Contrary to Beijing’s expectation, President Obama declined a Pentagon request to receive Chinese General Fan Changlong, vice chairman of the Communist Party’s Central Military Commission, while he was in Washington during his five-day visit in June. Fan, described by the South China Morning Post as “a military heavyweight and one of President Xi Jinping’s most trusted right-hand men,” is the first CMC vice chair in at least two decades—perhaps the first ever, as some report—not to meet with a sitting American leader during an official visit to Washington.
It appears Fan was slighted at the Pentagon as well. The general did not get the usual 19-gun salute at his welcoming ceremony, nor was it particularly well attended by senior American officers. In the end, the delegation was denied the DC pomp and ceremony and those prized White House photo ops that authoritarian regimes crave to show their legitimacy to audiences back home.
Some have attempted to explain these apparent diplomatic snubs by saying Beijing tried to keep Fan’s visit low-key. That, however, seems unlikely. Fan brought with him the largest contingent of People’s Liberation Army officers seen in Washington in recent years. And he broke precedent by bringing along the senior leadership of the PLA’s General Political Department, suggesting the Chinese did not intend the visit to fly under the radar.

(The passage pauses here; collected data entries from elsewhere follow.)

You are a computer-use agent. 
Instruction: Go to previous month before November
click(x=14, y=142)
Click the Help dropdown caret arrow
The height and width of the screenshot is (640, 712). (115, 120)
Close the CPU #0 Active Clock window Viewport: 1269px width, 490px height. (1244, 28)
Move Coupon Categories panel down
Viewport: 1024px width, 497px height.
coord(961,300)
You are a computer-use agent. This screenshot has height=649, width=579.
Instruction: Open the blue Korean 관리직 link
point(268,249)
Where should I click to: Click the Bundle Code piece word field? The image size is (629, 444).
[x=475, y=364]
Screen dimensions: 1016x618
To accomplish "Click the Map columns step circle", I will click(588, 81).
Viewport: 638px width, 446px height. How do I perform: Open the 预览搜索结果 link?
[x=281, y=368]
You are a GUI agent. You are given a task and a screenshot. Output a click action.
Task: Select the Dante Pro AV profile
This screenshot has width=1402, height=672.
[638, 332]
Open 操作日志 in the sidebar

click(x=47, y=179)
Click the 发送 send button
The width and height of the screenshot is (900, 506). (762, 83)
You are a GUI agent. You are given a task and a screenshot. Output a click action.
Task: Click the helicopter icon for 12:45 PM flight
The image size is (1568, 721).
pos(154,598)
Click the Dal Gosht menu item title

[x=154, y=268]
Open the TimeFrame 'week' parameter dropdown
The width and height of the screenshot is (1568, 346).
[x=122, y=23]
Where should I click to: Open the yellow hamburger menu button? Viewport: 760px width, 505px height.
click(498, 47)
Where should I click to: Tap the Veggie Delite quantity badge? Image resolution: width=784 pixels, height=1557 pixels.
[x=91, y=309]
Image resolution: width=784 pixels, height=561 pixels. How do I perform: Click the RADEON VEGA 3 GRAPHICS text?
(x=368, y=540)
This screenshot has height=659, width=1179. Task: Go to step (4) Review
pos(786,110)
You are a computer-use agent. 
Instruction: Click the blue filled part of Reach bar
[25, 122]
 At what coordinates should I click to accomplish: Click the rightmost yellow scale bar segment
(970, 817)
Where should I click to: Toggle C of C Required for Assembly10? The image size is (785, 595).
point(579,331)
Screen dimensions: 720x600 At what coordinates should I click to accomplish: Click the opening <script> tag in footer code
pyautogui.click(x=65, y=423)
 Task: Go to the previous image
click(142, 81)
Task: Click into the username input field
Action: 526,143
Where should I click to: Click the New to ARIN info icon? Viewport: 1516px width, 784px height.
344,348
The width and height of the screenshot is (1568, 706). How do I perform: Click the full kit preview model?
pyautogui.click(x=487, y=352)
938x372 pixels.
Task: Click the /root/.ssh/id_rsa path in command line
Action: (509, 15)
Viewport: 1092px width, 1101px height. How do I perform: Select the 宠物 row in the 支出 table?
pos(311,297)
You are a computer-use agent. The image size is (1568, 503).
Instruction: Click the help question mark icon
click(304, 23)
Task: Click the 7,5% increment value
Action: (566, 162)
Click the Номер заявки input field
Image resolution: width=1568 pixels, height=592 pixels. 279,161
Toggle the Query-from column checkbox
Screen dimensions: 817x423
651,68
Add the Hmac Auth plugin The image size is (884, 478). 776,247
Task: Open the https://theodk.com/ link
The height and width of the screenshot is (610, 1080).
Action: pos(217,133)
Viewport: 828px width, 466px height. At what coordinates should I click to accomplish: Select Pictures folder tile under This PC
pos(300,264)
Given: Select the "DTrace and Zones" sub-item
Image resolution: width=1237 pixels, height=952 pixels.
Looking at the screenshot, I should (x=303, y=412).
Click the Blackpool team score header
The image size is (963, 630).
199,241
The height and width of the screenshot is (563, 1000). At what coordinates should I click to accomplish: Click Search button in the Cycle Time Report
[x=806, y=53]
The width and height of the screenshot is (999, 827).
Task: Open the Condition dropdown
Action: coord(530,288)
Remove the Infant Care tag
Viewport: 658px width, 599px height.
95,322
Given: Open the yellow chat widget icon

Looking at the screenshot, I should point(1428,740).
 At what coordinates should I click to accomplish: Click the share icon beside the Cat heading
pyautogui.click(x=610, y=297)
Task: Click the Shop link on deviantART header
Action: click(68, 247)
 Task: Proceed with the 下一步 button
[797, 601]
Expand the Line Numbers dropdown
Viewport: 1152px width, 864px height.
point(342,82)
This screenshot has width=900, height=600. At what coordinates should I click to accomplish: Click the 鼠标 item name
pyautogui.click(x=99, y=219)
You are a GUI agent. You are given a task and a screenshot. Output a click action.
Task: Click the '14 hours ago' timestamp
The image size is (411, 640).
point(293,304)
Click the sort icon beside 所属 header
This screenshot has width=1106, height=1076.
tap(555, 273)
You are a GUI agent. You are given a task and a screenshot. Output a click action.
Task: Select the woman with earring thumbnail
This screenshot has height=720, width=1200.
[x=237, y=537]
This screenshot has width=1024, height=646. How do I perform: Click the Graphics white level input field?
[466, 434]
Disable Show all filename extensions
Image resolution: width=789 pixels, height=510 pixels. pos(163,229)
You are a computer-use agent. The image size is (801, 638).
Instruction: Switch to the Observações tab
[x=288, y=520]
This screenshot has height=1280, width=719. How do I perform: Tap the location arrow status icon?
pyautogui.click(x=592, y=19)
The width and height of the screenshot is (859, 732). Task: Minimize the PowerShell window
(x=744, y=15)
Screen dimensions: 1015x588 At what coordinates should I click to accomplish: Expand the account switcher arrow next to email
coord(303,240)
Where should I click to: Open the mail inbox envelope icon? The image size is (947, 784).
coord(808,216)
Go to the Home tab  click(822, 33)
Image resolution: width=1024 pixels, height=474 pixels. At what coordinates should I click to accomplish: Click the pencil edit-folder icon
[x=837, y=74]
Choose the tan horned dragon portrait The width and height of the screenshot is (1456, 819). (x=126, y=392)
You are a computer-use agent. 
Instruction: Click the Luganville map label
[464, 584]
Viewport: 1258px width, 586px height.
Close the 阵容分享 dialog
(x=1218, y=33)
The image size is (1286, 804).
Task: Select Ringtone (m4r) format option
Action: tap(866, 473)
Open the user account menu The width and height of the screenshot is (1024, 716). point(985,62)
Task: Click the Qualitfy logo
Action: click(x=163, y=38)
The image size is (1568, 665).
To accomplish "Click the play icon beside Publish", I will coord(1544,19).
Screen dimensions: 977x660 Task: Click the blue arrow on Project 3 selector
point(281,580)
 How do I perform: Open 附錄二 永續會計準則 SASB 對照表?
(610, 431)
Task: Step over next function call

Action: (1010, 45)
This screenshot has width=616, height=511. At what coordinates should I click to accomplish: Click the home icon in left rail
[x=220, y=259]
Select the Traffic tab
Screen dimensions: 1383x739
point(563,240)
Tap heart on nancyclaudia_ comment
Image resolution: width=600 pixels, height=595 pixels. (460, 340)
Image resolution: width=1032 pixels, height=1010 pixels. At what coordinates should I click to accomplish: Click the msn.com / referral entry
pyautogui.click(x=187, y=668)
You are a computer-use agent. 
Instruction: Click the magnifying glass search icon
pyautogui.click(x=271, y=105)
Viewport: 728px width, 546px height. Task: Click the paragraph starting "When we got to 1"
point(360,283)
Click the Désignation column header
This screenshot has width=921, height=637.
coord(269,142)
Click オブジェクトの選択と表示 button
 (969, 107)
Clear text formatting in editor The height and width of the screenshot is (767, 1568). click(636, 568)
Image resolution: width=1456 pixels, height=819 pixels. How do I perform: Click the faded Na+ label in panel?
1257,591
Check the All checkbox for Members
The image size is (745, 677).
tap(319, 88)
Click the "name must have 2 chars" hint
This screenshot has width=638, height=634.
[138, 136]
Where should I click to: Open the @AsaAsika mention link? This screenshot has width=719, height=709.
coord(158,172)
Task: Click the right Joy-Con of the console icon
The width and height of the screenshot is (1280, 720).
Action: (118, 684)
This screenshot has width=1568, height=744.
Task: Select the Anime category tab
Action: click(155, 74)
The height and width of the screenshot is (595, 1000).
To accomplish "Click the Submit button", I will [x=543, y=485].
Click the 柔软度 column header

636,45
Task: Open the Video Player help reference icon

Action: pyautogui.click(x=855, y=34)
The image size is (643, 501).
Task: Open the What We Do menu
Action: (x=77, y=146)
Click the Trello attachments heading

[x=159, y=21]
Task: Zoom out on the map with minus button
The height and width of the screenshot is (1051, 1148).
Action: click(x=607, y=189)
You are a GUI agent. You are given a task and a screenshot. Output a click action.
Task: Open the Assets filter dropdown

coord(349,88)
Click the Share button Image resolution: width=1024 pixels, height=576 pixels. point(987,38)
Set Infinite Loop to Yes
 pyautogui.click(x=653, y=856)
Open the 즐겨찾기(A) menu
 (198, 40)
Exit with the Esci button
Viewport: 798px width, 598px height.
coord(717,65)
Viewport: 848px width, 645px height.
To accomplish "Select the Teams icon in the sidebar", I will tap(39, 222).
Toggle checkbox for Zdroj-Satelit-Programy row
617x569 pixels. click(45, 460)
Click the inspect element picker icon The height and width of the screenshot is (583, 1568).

Some say Fan received a cool welcome in Washington because ostentatious ceremony would have been embarrassing for the administration, especially after China’s rampant island-building in the South China Sea and the devastating cyber thefts from the Office of Personnel Management, widely blamed on Beijing.
In any event, a public presidential meeting with Fan would have given the press an opportunity to raise questions on the administration’s response to China’s provocative moves, and perhaps the president was not ready to answer questions of that sort.
If so, Obama cannot avoid the issues for long. Xi Jinping is scheduled to arrive in Washington in September. That trip is described as an official state visit. Presumably, Xi expects a South Lawn ceremony, complete with a 21-gun salute and formal dinner in the East Room.
Xi also serves as chairman of the Central Military Commission, and he has presided during a time of obvious Chinese assertion across a wide arc, from continual incursions into Indian-controlled territory in Ladakh in the south to violations of Japan’s territorial sovereignty around the Senkaku Islands in the north. Fan’s delegation inked an agreement during the general’s visit on army-to-army dialogue, but there is no evidence of forward movement on big strategic issues during his Washington trip. And his visit came on the heels of the generally unproductive seventh session of the US-China Strategic and Economic Dialogue, which wrapped up in Washington last week.
So Obama will have to confront troublesome disagreements with Beijing in September during the Chinese leader’s visit. After all, there is no possibility of avoiding Xi then.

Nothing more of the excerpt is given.